Raquel decidió sacar a su hijo de la piscina y vio “a un grupo de madres cuyos hijos estaban igual, hasta con los pies picados y con ronchas por todo el cuerpo”. Los padres del menor decidieron, entonces, abandonar la piscina e ir a Urgencias, no sin antes presentar una hoja de reclamaciones en las instalaciones. Ya en el Hospital San Juan de Dios, los médicos valoraron las heridas del menor, al que le diagnosticaron quemaduras de segundo grado en las rodillas y en la parte posterior del muslo derecho.
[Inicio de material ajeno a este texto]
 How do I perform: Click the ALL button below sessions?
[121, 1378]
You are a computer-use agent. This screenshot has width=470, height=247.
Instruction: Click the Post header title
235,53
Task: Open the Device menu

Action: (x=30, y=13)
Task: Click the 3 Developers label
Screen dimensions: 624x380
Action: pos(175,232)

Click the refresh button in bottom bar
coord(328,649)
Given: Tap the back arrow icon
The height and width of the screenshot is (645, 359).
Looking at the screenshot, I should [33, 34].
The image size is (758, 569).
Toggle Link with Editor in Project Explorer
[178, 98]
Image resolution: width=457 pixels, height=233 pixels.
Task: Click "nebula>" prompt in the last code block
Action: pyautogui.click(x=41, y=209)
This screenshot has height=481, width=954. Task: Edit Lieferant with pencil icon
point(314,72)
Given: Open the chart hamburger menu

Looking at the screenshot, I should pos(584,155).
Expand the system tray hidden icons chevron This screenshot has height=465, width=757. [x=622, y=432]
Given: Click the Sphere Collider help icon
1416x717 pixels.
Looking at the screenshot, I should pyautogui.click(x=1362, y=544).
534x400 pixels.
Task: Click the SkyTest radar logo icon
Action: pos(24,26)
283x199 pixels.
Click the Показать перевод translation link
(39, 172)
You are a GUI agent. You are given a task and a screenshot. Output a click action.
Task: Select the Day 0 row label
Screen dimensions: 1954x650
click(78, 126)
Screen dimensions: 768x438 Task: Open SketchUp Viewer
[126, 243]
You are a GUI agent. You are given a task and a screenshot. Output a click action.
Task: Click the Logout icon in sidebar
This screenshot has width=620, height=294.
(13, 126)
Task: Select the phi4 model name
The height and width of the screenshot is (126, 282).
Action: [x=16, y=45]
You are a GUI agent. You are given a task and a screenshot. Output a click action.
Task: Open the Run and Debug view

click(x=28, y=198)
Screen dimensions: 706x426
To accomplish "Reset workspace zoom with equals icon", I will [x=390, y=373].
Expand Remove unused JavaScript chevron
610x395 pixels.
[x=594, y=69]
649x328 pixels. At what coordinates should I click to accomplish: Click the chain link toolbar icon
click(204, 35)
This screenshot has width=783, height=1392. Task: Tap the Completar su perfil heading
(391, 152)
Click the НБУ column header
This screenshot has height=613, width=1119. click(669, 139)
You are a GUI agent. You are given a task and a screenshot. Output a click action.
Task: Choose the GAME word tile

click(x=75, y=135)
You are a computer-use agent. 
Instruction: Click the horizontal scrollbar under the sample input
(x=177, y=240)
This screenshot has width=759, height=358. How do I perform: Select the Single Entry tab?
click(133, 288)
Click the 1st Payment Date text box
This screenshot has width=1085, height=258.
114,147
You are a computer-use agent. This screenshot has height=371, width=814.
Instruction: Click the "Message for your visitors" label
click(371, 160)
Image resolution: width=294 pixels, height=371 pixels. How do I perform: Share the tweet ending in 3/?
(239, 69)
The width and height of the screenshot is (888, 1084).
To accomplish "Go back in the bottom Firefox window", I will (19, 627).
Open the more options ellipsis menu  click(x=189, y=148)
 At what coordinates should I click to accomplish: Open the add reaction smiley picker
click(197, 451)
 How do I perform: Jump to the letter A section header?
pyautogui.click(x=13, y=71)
Ese mismo día, el hijo de Ángela López también se encontraba en la piscina Santuario. Durante la tarde se dio cuenta de que el menor también tenía quemaduras en los pies y, además, picaduras de chinches. Tras acudir a la enfermera que tiene la piscina, a Ángela le aseguraron que ya tenían “11 afectados”. Al igual que Raquel, también acudió a Urgencias, donde diagnosticaron a su hijo quemaduras de segundo grado y picaduras de chinches en glúteos y pies. Además, recuerda que la pasada semana también estuvo en estas instalaciones y su hijo “estuvo malo con vómitos y diarrea”. “Le salieron unas ronchas” y le comunicaron “que podría ser del cloro, que no pasaba nada”. El pasado lunes, Ángela regresó a la piscina para presentar una hoja de reclamaciones.

Este periódico ha podido contactar con responsables de la empresa privada que gestiona estas instalaciones municipales, Solypro, y han reconocido los hechos. Desde la entidad explican que “después de recibir a varios niños, el personal de mantenimiento analizó el agua y estaba bien. La empresa que gestiona la desinfección también dice que no hay nada”. Además, la compañía decidió cambiar el agua de la piscina. Sin embargo, a pesar de estos análisis, Solypro tuvo que cerrar la piscina infantil tras las “ocho o nueve quejas” que recibió durante la tarde. Desde la compañía aseguran desconocer “qué es lo que pasó” y desean “ser los primeros” en conocer el motivo que ha provocado estas lesiones en los menores. Fuente de Solypro señalan también que la piscina funciona actualmente con total normalidad.